Co(te)lette stages a confrontation between two notions of property. The first takes its point of departure from the belief that objects can be held in place for extended periods of times, each part of a larger aggregate whose sovereignty over the parts can (and must) be maintained at all costs. Those who subscribe to this notion of property insist that the film be read strictly according to the choreographer's intentions: each body in the film is struggling against the pressure to be the property of the narrative/gaze. This is the tragedy of property about which Proudhon declared: “Property is theft!” Mike Figgis summarized this struggle with clarity when he remarked in a recent interview, “one thing [the choreographer] said was: 'I am nervous already about the fact that you might take this away from me.'” An uncertainty ensues over creative ownership. In the final instance do these bodies not also own the finished product?

The dancers sit with limbs sprawled. Arms take on a life of their own. An arm stands erect with fingers pointing away from the body. Abruptly, a finger delimits front from back. A hand pounds the chest, assuming itself part of the body. In this precise moment the body is propertied. The body walks with parts unified into one motion. It breaks and trembles. Objects do not remain in place, the body does not remain unified. Without warning, a hand detaches from the determination of the body and slaps the face, ass, etc. Objects fight back against the claim of the body. They insist on being their own property. The hand slapping the ass should not be read as a mockery of what it means to be a perfect woman. The problem is more precise: it is the insistence of femininity, the inability to do otherwise.

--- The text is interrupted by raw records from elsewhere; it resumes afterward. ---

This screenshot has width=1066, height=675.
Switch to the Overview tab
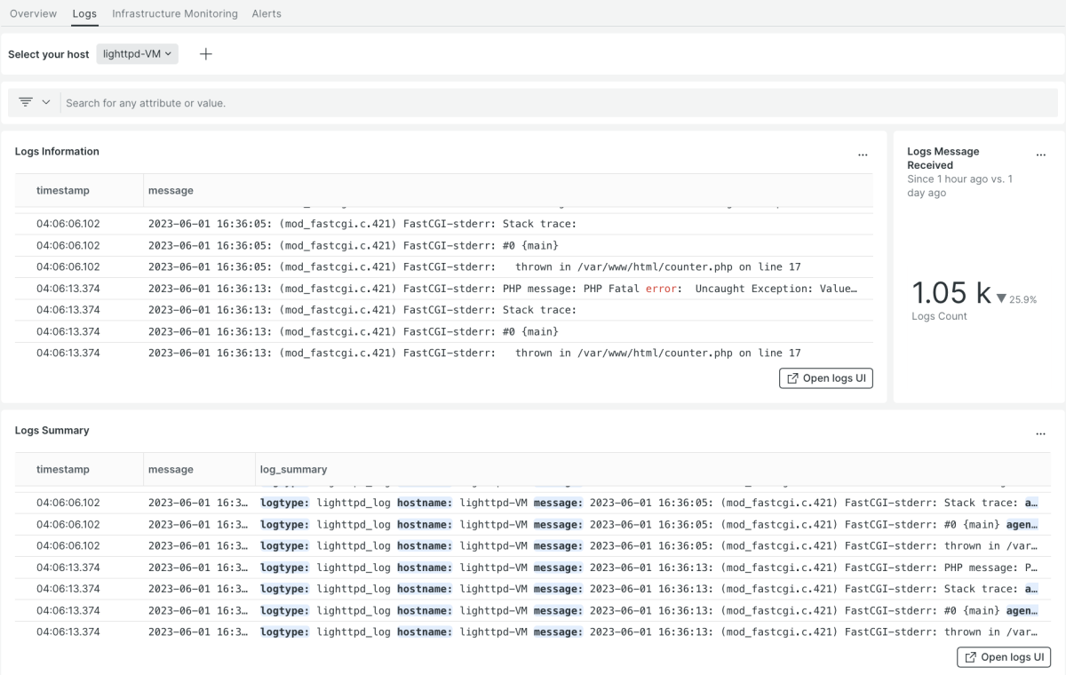coord(33,13)
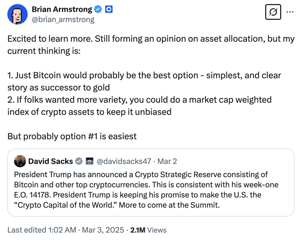Open the Grok explain-post icon

(x=273, y=12)
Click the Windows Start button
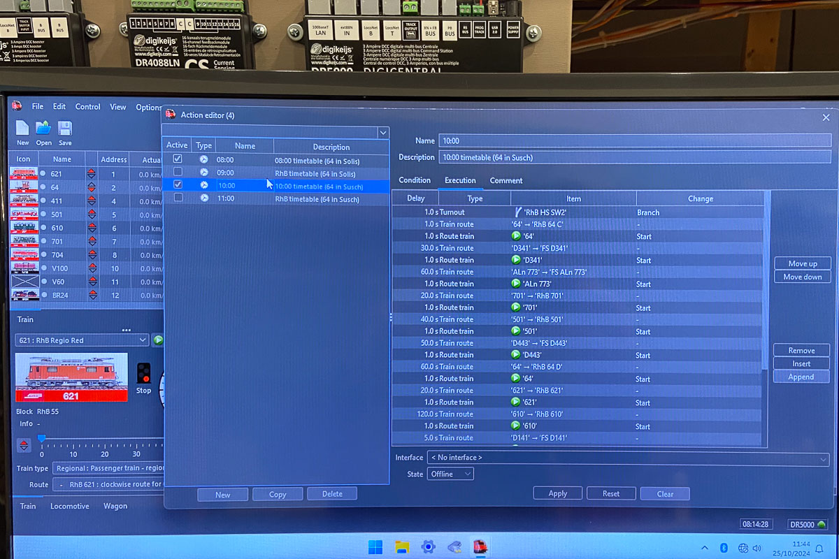The image size is (839, 559). click(x=374, y=546)
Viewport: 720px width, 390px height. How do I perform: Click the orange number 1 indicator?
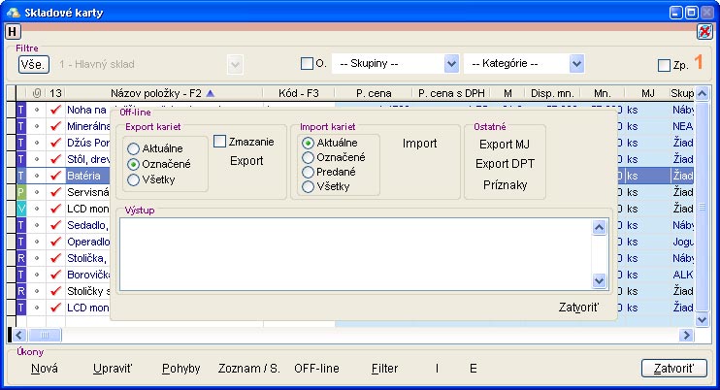point(697,64)
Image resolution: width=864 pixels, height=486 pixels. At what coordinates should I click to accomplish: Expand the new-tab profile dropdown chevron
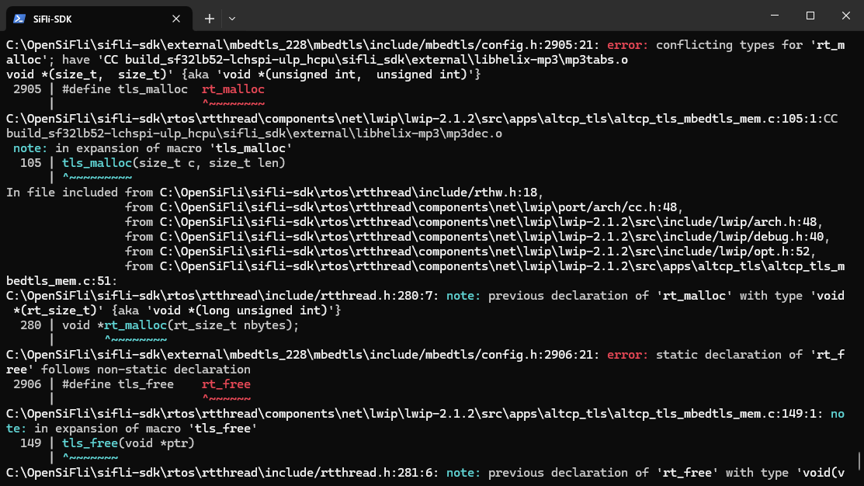pyautogui.click(x=232, y=17)
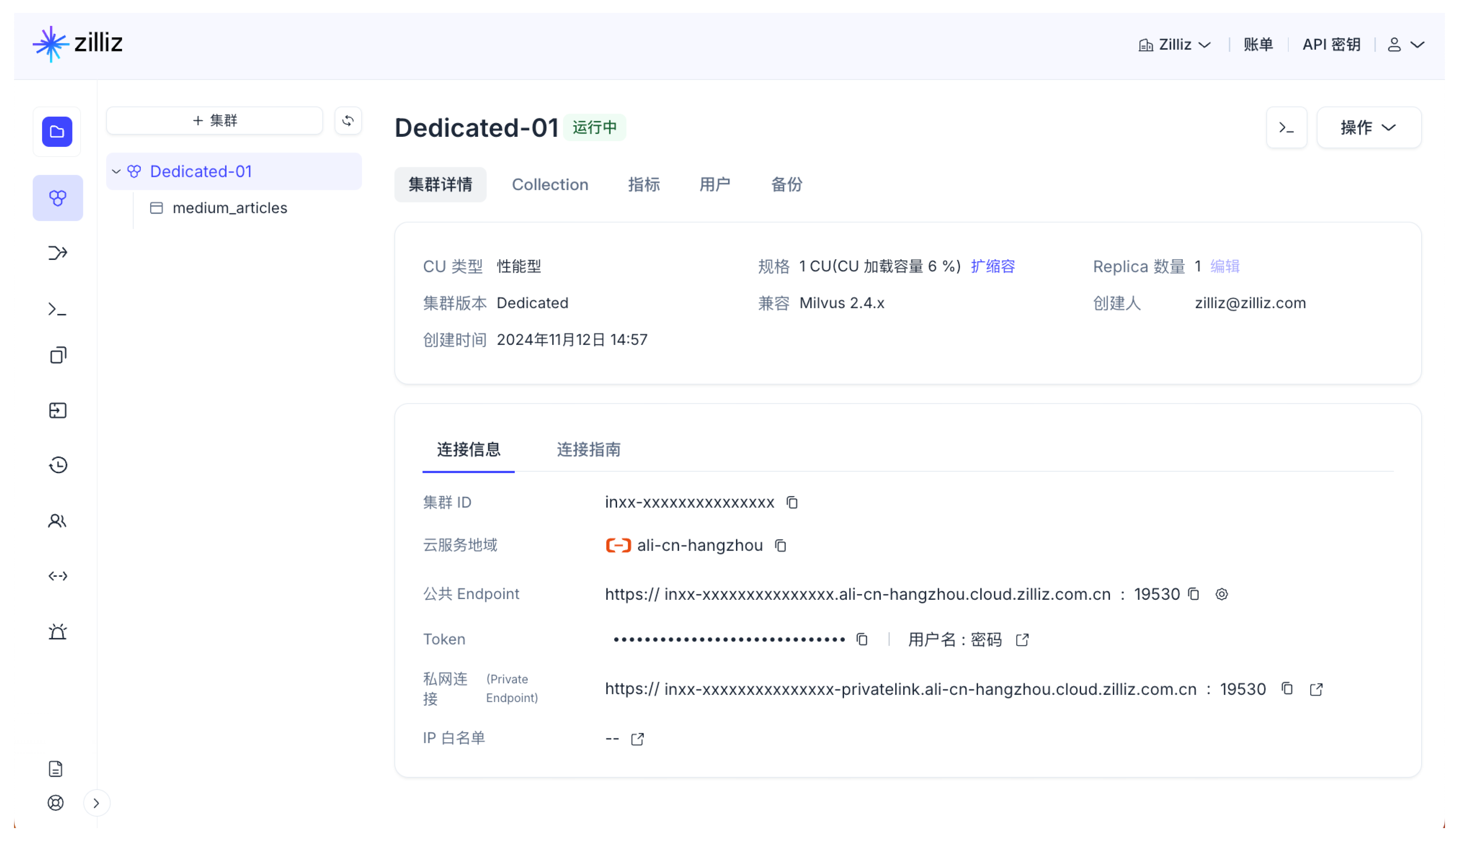Copy the 集群 ID value
This screenshot has width=1459, height=841.
click(x=791, y=502)
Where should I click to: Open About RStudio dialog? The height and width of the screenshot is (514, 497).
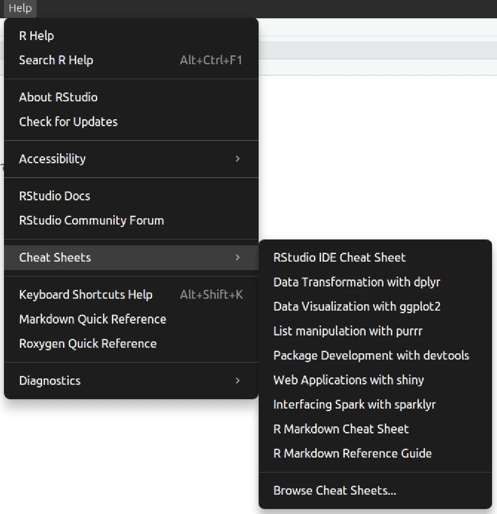[x=131, y=97]
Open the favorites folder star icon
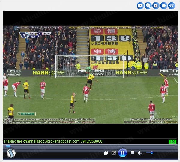This screenshot has width=180, height=162. (156, 5)
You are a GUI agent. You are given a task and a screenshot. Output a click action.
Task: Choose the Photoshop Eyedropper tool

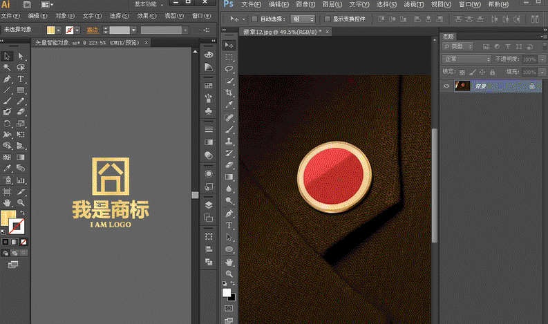pyautogui.click(x=229, y=104)
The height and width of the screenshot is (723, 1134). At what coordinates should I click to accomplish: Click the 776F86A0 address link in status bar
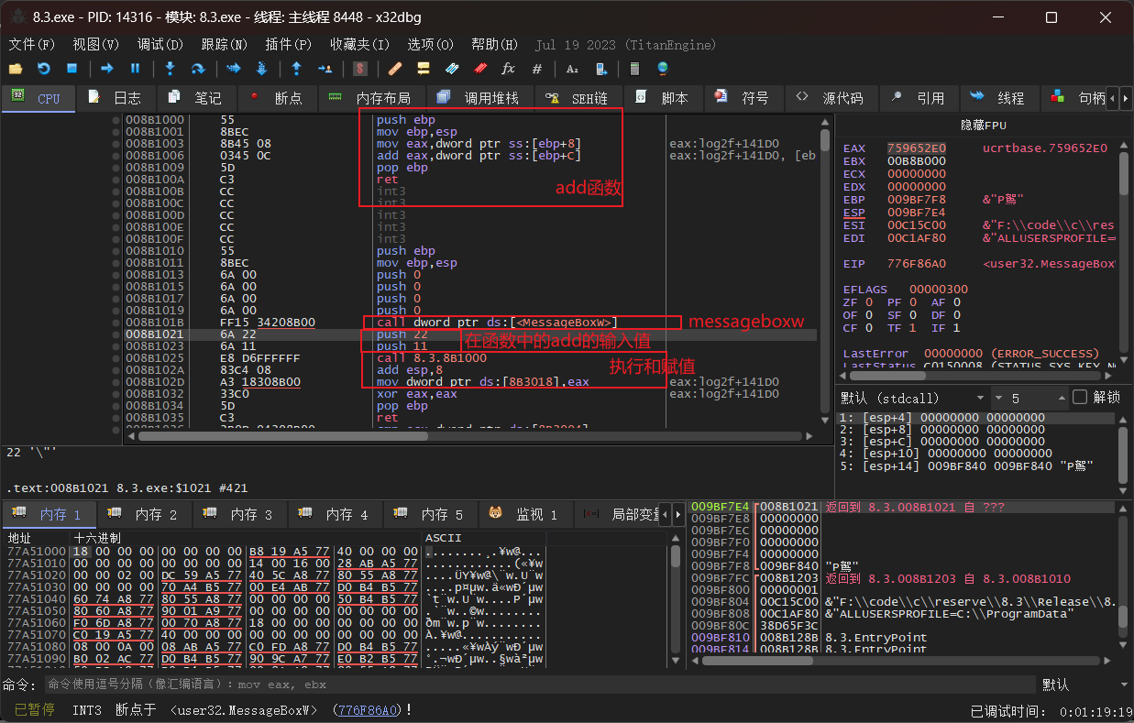[x=368, y=710]
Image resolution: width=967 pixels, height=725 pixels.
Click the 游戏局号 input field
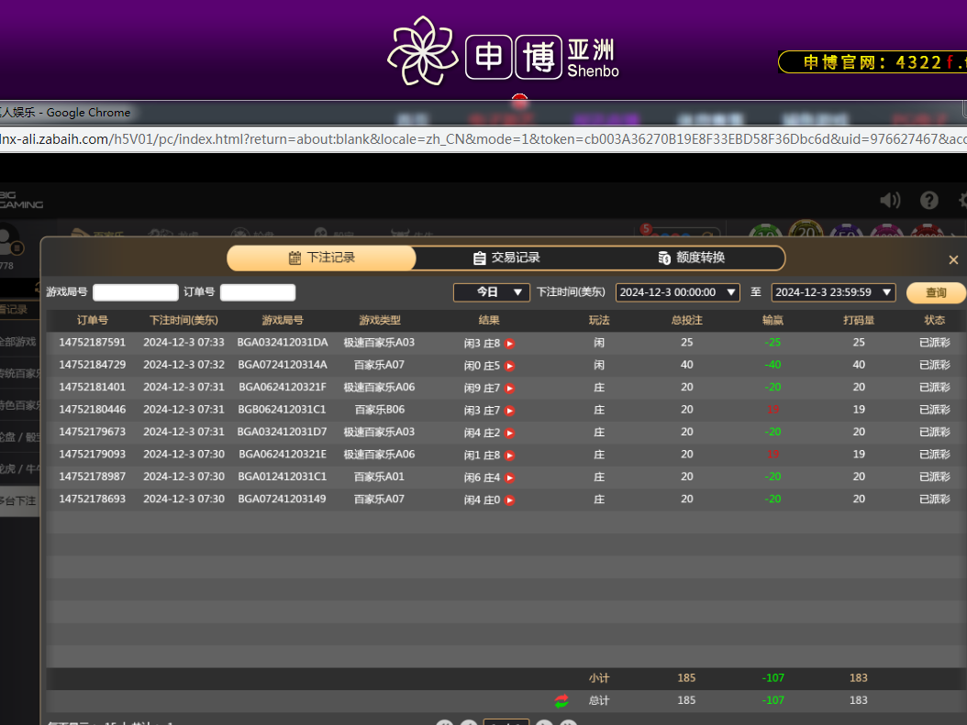[136, 292]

Max Stirner discovered a second notion of property through his critique of Proudhon: “Proudhon thinks he is telling the worst about property [but] a theft becomes possible only through property.” We have here the discovery of a property that forgoes the pretension of ownership by a ghostly body. Rather, “property [...] should not and cannot be abolished; it must rather be torn from ghostly hands and become my property.” Stirner robs the ghostly body of its claim to power. He becomes the hand that strangles himself.